How I come up with my instagram captions using Python and Scrapy
Last updated: Jan 22, 2022
Note: This is an article I wrote a while back. Enjoy
Greetings readers! I know that the title is kind of misleading so let me begin with a context. There are days when you click a perfect picture and you want to upload it in instagram, and everyone knows the unwritten rule of any social media — you need to have a caption to match the picture. Now you could go to google or any search engine and search for something that matches the picture but what if you know how to code. You can make your computer do the hard work for you ;)
Now you understand the premise, let me make you clear about what I am going to write in this article. Brainy Quote is the world’s largest quotation site. In Brainy Quote, you search for topics and it’ll give you relevant quotes. And we are going to use python to get the best caption for our picture.
As mentioned in the title, we are going to use python as our scraping language. There are many scraping tools and framework available in python and scrapy is one of the popular ones. Having a basic knowledge of python is helpful, but not strictly required but make sure python 3.6+
is installed in your system (there are lots of tutorials available online) . We will be using other tools which I’ll show how to install as required.
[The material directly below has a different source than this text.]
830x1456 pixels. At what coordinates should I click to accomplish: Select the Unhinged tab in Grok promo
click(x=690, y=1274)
As writing this article, I am on python version 3.9.2. I am using linux for this tutorial. If you are in windows, you might want to install git(https://git-scm.com/downloads) and use its bash to run the commands. You can check your python version by running the following command in the terminal
python -v
I have made a new directory called “brainy_quotes_scrape” where I’ll be working from. Now before starting, we are going to make a virtual environment for this project. Virtual environment in python is python environment such that the python interpreter, libraries and scripts installed into it are isolated from those installed in other virtual environments as well as from the system libraries as well. It is like starting from nothing other than bare python in the environment. This helps us to avoid packages version conflicts for future.
You can create virtual environment as shown below
python -m venv venv
This command python -m venv
executes a venv module and create a virtual environment in directory called venv. Now activate virtual environment.
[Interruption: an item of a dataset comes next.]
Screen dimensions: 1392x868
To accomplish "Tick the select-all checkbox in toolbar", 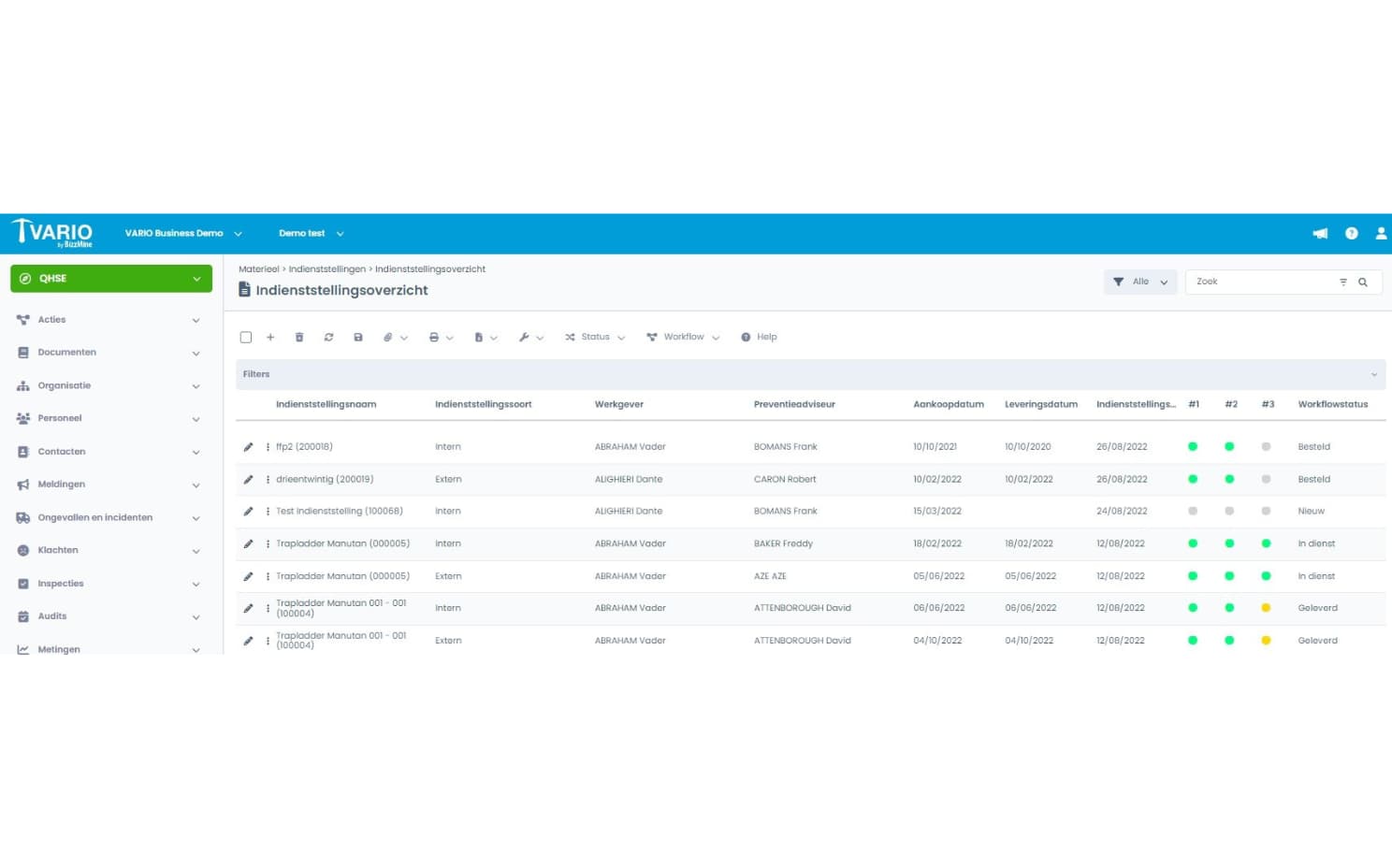I will coord(246,338).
source ./venv/bin/activate (For linux & mac)
venv\Scripts\activate.bat (For Windows)
You should see (venv) on left side of your terminal.
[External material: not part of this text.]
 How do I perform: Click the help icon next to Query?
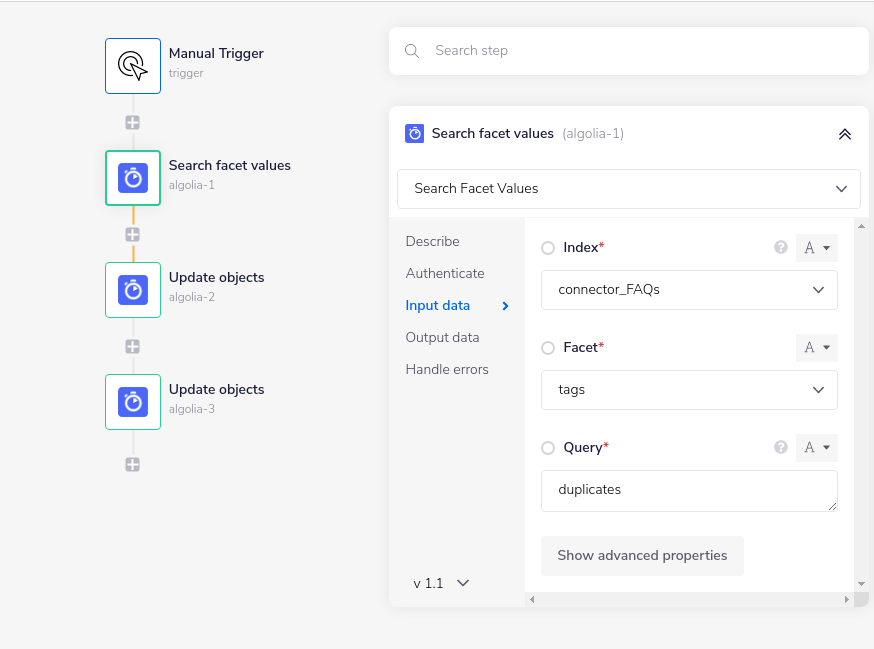click(x=781, y=448)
Now let’s install scrapy and get started!
Running the above command creates a scrapy project in the same directory. Now we are going to create a basic spider that scrapes data from Brainy Quotes. Open the current directory in your favorite code editor. I am using VS Code for this.pip install Scrapy
scrapy startproject brainy_quotes .
scrapy genspider brainy_quotes_spider brainyquotes.com
This commands generates a spider named brainy_quotes_spider and adds the following codes inside ‘brainy_quotes/spiders/brainy_quotes_spider.py’Replace the line 10 with
print('Response',response)
Now run in terminal
scrapy crawl brainy_quotes_spider
You should see some jibberis in your terminal. If you look carefully, you’ll find something of this sort.And that is the print statement we wrote in line 10. parse method gets the response of from the url we provide. Great. Now let’s look at the url of search page in Brainy Quotes.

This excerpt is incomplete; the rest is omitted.